In the 1950's, Mrs. Rochlin worked with Nathan Vizonsky, whose book is notated and gives the background of the dances of his own youth in early 20th century Poland. Mr. Vizonsky came to the U.S. in 1921, and his career was devoted to keeping Jewish dance tradition alive for American Jewish communities through his teaching, performing and choreography of tradition-based work. He died in 1968, and with the death of the large Eastern European Jewish immigrant population that had come to the U.S. in the early 1900's, the dances began to fall into disuse.

In what began as personal research - a wish to include in her broad professional knowledge of dance the dances of her own heritage - choreographer/performer Karen Goodman found that there were few resources for people interested in learning the dances. By chance, she met Mrs. Rochlin and learned of her background in Jewish dance and theater and of Mr. Vizonsky's long out-of-print book. In learning the dances from her, the idea for this video was born.

Inspired by Mrs. Rochlin's links with the past and her wealth of knowledge from a life steeped in Jewish cultural traditions, Goodman realized she had a golden opportunity to document the authentic flavor of the dances. Through a chain of friends and strangers, Goodman was eventually able to contact Nathan Vizonsky's daughter, who supplied some of his history, as well as photos and programs that date back to the height of his career in 1930's Chicago. Also included are delightful, illustrative clips of the dancing of Rabbi Michael Roth. Born in Transylvania into a Chassidic rabbinical family, he founded and leads Congregation Beth Ohr in Los Angeles.

We learn of Mrs. Rochlin's own fascinating history in Germany (also documented by the Shoah Foundation), and her work in Los Angeles with director Benjamin Zemach, with whom she danced and acted in Jewish theater for 20 years and who introduced her to Vizonsky. It was Zemach's brother, Nachum, who founded the Habimah Theatre, which became the National Theater of Israel.
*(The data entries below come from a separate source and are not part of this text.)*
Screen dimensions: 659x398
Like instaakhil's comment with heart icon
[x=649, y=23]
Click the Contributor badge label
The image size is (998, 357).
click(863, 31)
The video becomes not only a document of two dances, but a glimpse of how Jewish communities and artists in Germany, Russia and America negotiated the difficult task of remembering tradition in ever-changing circumstances, as well as contributing to the cultural life of the countries in which they lived.

"Come let us dance" was produced, directed and written by Karen Goodman, a critically acclaimed choreographer/performer, recipient of honors including a National Endowment for the Arts Choreographer's Fellowship in 1990 and the 1998 Lester Horton Award for Outstanding Achievement in Individual Performance. Her most recent full-length solo, "Close dancing," which incorporates text and movement about the Talmudic Dance to the New Moon and a dance-related mystical story about the Bal Shem Tov into one section of this secular work, premiered and was performed in the 2000/01 season in Los Angeles.